Person Profiles - Scrape comprehensive profile information
- Basic info (name, headline, location, about)
- Work experience with details
- Education history
- Skills and accomplishments
Company Pages - Extract company information
- Company overview and details
- Industry and size
- Headquarters location
Company Posts - Scrape posts from company pages
- Post content and text
- Reactions, comments, reposts counts
- Posted date and images
Job Listings - Scrape job postings
- Job details and requirements
- Company information
- Application links
Async/Await - Modern async Python with Playwright
Type Safety - Full Pydantic models for all data
Progress Callbacks - Track scraping progress
Session Management - Reuse authenticated sessions

Installation

pip install linkedin-scraper

Install Playwright browsers:

playwright install chromium

Quick Start

Basic Usage

import asyncio
from linkedin_scraper import BrowserManager, PersonScraper

async def main():
    # Initialize browser
    async with BrowserManager(headless=False) as browser:
        # Load authenticated session
        await browser.load_session("session.json")
        
        # Create scraper
        scraper = PersonScraper(browser.page)
        
        # Scrape a profile
        person = await scraper.scrape("https://linkedin.com/in/williamhgates/")
        
        # Access data
        print(f"Name: {person.name}")
        print(f"Headline: {person.headline}")
        print(f"Location: {person.location}")
        print(f"Experiences: {len(person.experiences)}")
        print(f"Education: {len(person.educations)}")

asyncio.run(main())

Company Scraping

from linkedin_scraper import CompanyScraper

async def scrape_company():
    async with BrowserManager(headless=False) as browser:
        await browser.load_session("session.json")
        
        scraper = CompanyScraper(browser.page)
        company = await scraper.scrape("https://linkedin.com/company/microsoft/")
        
        print(f"Company: {company.name}")
        print(f"Industry: {company.industry}")
        print(f"Size: {company.company_size}")
        print(f"About: {company.about_us[:200]}...")

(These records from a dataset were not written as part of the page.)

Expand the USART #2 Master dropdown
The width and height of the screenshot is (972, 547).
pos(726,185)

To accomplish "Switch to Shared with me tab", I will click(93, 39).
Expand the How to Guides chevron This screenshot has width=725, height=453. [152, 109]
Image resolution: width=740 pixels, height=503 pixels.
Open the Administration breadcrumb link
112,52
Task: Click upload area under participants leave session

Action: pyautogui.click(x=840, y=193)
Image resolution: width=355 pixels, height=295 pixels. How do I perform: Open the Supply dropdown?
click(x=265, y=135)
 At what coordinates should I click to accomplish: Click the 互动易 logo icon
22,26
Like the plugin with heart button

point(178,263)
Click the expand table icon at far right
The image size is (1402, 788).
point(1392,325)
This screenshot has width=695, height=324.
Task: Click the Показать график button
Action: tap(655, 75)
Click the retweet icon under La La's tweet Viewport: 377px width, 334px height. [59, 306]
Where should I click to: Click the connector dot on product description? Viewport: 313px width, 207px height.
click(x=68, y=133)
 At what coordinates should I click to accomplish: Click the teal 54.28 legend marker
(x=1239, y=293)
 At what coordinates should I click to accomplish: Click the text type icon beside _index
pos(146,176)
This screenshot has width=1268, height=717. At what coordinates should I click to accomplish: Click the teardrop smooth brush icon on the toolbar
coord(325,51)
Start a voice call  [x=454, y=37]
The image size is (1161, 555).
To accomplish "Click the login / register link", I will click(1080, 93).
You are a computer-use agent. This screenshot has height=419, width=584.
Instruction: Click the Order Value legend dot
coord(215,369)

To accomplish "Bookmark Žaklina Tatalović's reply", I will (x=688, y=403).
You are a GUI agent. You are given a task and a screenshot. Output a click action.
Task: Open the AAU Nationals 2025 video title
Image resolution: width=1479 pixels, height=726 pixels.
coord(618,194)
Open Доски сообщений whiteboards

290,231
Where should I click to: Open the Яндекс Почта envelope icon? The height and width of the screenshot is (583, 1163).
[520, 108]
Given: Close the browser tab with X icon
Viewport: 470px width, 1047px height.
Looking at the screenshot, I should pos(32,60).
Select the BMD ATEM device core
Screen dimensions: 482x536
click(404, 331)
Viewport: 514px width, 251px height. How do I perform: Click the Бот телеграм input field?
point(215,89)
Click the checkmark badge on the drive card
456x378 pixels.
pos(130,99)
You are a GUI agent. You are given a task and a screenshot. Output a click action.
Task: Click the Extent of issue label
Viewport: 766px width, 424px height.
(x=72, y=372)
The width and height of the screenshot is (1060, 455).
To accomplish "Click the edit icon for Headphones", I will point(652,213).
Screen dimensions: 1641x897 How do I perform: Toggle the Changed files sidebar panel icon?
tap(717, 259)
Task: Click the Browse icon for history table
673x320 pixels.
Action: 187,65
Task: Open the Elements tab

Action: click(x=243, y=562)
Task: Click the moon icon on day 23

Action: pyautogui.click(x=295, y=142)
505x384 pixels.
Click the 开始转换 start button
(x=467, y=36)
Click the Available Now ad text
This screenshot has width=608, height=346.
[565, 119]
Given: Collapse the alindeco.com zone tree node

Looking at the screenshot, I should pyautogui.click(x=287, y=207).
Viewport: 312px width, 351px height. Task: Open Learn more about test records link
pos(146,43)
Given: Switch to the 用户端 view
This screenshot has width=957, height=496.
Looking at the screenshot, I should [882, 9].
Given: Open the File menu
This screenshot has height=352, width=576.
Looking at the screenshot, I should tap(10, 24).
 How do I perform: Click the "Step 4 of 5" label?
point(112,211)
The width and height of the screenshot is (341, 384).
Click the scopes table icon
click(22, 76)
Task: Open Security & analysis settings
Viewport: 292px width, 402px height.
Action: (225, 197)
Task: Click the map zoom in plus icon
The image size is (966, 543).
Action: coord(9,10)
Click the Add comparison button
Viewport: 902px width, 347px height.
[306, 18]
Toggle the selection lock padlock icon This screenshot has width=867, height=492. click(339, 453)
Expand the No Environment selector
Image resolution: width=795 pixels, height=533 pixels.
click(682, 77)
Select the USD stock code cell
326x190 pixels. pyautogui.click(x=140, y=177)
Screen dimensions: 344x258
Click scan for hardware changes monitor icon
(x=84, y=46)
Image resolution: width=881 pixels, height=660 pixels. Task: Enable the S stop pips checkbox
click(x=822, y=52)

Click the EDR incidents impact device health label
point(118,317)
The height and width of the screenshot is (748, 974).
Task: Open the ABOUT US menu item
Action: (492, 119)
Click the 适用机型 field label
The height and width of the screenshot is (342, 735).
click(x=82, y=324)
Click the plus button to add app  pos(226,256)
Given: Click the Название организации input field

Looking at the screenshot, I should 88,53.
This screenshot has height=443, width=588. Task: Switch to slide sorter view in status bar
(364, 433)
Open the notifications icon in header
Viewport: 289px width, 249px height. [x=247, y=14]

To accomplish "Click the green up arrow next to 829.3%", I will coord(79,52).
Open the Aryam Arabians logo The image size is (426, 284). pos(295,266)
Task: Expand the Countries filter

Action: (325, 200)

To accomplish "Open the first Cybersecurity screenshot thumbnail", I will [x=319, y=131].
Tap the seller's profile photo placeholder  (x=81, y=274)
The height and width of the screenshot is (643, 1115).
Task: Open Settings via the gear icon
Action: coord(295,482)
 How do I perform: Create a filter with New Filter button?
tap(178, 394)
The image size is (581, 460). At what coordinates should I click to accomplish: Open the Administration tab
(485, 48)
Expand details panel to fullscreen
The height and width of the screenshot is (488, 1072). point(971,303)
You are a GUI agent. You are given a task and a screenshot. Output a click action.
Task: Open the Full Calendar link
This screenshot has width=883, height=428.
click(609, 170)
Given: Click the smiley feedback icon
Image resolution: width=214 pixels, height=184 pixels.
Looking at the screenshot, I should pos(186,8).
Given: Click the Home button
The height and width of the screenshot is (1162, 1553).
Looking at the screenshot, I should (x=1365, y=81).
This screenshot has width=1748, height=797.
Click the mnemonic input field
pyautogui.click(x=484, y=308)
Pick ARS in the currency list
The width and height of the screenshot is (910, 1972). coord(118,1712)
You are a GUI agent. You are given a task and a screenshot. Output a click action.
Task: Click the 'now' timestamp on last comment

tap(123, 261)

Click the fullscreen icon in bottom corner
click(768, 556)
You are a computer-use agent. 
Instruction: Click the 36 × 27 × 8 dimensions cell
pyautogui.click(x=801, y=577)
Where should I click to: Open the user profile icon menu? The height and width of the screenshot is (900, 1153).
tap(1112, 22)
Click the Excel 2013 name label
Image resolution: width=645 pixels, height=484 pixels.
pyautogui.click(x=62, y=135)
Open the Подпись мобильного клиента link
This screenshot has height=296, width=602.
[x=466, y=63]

asyncio.run(scrape_company())

Job Scraping

from linkedin_scraper import JobSearchScraper

async def search_jobs():
    async with BrowserManager(headless=False) as browser:
        await browser.load_session("session.json")
        
        scraper = JobSearchScraper(browser.page)
        jobs = await scraper.search(
            keywords="Python Developer",
            location="San Francisco",
            limit=10
        )
        
        for job in jobs:
            print(f"{job.title} at {job.company}")
            print(f"Location: {job.location}")
            print(f"Link: {job.linkedin_url}")
            print("---")

asyncio.run(search_jobs())

Company Posts Scraping

from linkedin_scraper import BrowserManager, CompanyPostsScraper

async def scrape_company_posts():
    async with BrowserManager(headless=False) as browser:
        await browser.load_session("session.json")
        
        scraper = CompanyPostsScraper(browser.page)
        posts = await scraper.scrape(
            "https://linkedin.com/company/microsoft/",
            limit=10
        )
        
        for post in posts:
            print(f"Posted: {post.posted_date}")
            print(f"Text: {post.text[:200]}...")
            print(f"Reactions: {post.reactions_count}")
            print(f"Comments: {post.comments_count}")
            print(f"URL: {post.linkedin_url}")
            print("---")

asyncio.run(scrape_company_posts())

Authentication

LinkedIn requires authentication. You need to create a session file first:

Option 1: Manual Login Script

from linkedin_scraper import BrowserManager, wait_for_manual_login

async def create_session():
    async with BrowserManager(headless=False) as browser:
        # Navigate to LinkedIn
        await browser.page.goto("https://www.linkedin.com/login")
        
        # Wait for manual login (opens browser)
        print("Please log in to LinkedIn...")
        await wait_for_manual_login(browser.page, timeout=300)
        
        # Save session
        await browser.save_session("session.json")
        print("✓ Session saved!")

asyncio.run(create_session())

Option 2: Programmatic Login

from linkedin_scraper import BrowserManager, login_with_credentials
import os

async def login():
    async with BrowserManager(headless=False) as browser:
        # Login with credentials
        await login_with_credentials(
            browser.page,
            username=os.getenv("LINKEDIN_EMAIL"),
            password=os.getenv("LINKEDIN_PASSWORD")
        )
        
        # Save session for reuse
        await browser.save_session("session.json")

asyncio.run(login())

Progress Tracking

Track scraping progress with callbacks:

from linkedin_scraper import ConsoleCallback, PersonScraper

async def scrape_with_progress():
    callback = ConsoleCallback()  # Prints progress to console
    
    async with BrowserManager(headless=False) as browser:
        await browser.load_session("session.json")
        
        scraper = PersonScraper(browser.page, callback=callback)
        person = await scraper.scrape("https://linkedin.com/in/williamhgates/")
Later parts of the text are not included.